Business Secretary Vince Cable said Low Pay Commission struck "right balance between pay and jobs"
Business Secretary Vince Cable said Low Pay Commission struck "right balance between pay and jobs" Reuters

The U.K. Business Secretary Vince Cable has warned that Britain could face the economic "hydrogen bomb" of a second financial emergency.

The Lib Dem Cabinet minister faces a new confrontation with Chancellor George Osborne over remarks that the Coalition and other governments are failing to "get to grips" with the threat.

Mr Osborne has consistently said that Britain is out of the "danger zone" of the financial crisis as the country begins to come to terms with his tough economic policies.

In an interview with the New Statesman magazine yesterday, Mr Cable also rated his party at "one or two" out of ten for its political performance since the election.

He said that he felt "empathy" rather than "pity" for his party leader Nick Clegg, as the Deputy Prime Minister has come under "relentlessly hostile" pressure since the Coalition's formation last year.

But Mr Cable said he was most worried by the potential for a repeat of the recent global financial emergency.

"I was very impressed with that Warren Buffett metaphor that asset-backed mortgage lending was the atomic bomb, and that there are hydrogen bombs out there.

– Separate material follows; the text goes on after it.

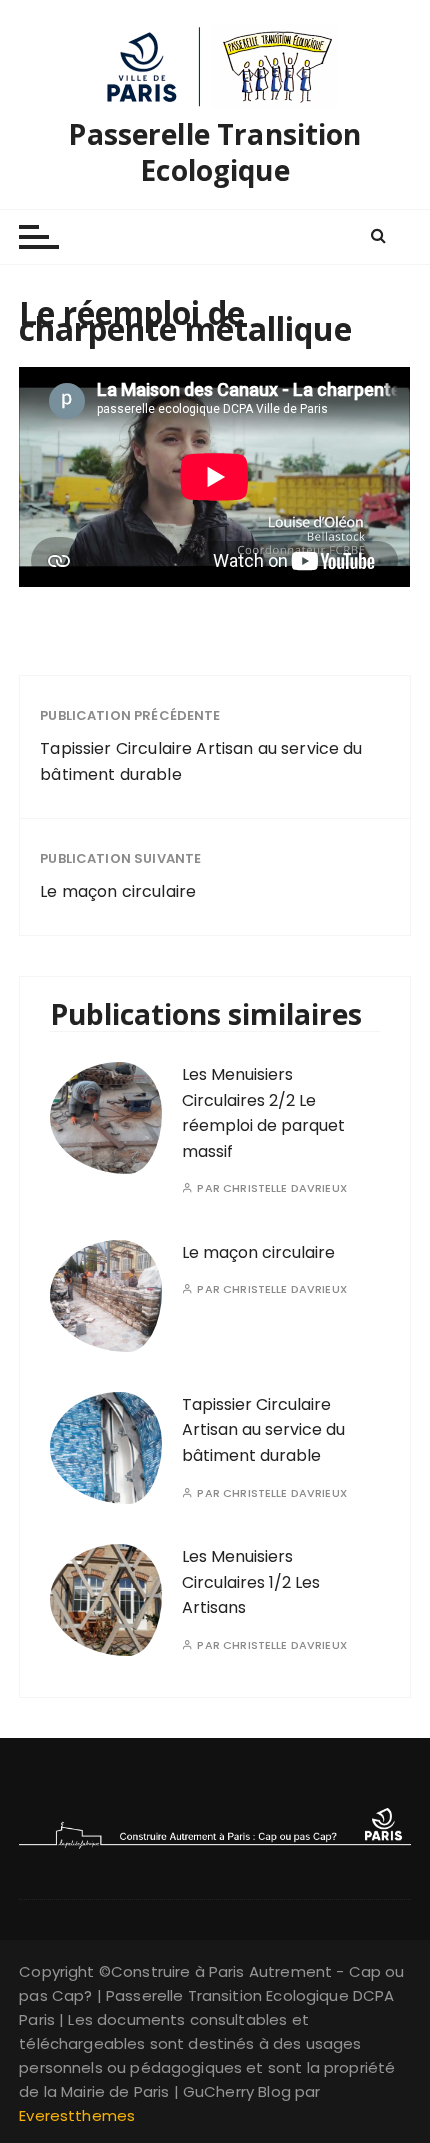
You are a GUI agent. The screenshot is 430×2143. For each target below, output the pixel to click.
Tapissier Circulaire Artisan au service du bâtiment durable (201, 761)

"I just don't think that, collectively, governments have got to grips with this at all." When asked whether one of these "bombs" was about to explode, he replied: "It's not imminent. But you can see this happening."

He cited the long deflationary slump that followed the financial crisis in Japan at the beginning of the 1990s as a warning of what might lie ahead for Britain.

"Japan has never recovered since 1990," he says. "And that's the thing that some economic writers never engage with: what happens when a financial system collapses? The progressives have never engaged with this issue; [John Maynard] Keynes never wrote about it. Nobody engaged with the problem of what, as a social democrat, you do when your financial system goes down . . . The Japanese thing is a very serious warning for us."